About this exercise:
Copy out every line of the records in which "computer" can be found.
══ Extracted information ══
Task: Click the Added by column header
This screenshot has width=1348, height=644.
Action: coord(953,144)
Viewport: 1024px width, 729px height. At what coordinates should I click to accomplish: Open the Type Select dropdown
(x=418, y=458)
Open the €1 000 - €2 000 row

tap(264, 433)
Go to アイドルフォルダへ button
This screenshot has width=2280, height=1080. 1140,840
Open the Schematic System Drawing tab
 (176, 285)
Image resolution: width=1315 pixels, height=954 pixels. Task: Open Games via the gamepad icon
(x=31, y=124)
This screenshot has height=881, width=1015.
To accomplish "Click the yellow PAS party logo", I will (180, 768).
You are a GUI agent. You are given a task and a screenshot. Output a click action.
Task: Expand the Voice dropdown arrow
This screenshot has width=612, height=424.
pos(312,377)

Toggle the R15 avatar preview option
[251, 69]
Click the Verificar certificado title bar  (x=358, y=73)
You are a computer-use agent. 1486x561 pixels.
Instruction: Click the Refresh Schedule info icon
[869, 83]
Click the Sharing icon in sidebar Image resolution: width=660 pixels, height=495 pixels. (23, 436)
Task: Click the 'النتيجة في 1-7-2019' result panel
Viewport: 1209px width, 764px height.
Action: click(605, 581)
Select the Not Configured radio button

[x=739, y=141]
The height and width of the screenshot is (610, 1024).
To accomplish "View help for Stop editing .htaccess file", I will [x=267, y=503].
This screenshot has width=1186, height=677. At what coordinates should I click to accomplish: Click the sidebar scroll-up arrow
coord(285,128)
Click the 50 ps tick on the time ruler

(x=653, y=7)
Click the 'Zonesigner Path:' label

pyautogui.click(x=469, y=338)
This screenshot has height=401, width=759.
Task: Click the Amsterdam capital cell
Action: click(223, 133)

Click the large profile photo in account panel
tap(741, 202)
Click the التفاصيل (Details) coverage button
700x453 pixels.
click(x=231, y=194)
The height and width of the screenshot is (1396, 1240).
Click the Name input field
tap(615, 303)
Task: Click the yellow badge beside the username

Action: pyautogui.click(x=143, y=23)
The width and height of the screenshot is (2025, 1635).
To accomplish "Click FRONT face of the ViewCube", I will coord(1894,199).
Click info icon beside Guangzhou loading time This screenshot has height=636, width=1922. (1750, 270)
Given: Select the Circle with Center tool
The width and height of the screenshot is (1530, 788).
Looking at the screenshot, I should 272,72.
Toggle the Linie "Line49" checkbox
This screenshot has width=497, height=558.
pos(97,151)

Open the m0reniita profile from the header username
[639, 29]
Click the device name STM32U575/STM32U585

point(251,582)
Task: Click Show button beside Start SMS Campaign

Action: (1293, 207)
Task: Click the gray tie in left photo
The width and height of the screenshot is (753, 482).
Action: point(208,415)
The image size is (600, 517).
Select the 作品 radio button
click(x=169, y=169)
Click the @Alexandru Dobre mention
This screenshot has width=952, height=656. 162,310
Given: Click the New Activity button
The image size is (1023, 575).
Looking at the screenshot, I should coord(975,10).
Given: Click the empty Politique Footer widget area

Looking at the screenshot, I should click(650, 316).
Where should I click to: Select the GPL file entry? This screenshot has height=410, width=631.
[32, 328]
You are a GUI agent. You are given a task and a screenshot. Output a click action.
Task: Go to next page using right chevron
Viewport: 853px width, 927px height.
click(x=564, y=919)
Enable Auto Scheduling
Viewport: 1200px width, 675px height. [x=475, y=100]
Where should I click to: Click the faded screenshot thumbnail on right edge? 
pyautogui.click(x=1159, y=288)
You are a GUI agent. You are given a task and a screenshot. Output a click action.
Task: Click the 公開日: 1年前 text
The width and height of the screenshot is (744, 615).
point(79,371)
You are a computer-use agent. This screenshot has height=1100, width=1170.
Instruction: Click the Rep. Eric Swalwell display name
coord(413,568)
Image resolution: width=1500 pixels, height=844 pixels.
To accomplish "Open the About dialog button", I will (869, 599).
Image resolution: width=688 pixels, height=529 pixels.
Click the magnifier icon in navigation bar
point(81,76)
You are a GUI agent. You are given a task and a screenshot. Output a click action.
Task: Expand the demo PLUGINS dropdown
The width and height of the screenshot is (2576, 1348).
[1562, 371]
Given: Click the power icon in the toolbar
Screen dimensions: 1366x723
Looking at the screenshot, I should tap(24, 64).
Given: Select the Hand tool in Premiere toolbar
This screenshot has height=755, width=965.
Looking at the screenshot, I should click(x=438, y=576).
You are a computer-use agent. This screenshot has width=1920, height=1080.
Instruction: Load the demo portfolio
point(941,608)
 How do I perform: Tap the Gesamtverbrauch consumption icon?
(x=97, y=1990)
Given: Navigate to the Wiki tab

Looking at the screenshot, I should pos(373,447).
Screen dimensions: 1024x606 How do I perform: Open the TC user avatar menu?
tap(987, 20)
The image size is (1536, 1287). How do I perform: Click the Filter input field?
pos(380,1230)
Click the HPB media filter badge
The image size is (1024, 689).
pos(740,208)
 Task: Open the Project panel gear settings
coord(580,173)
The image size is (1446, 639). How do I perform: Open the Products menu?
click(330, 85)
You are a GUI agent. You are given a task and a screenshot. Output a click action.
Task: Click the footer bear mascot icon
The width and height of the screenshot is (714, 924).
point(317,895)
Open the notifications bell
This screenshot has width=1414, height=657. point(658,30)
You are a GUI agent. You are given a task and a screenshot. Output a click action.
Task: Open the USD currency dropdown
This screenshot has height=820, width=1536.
═══
Result:
You are a computer-use agent. 1486x561 pixels.
You are a computer-use agent. This screenshot has height=1100, width=1170.
You are a computer-use agent. This screenshot has width=1920, height=1080.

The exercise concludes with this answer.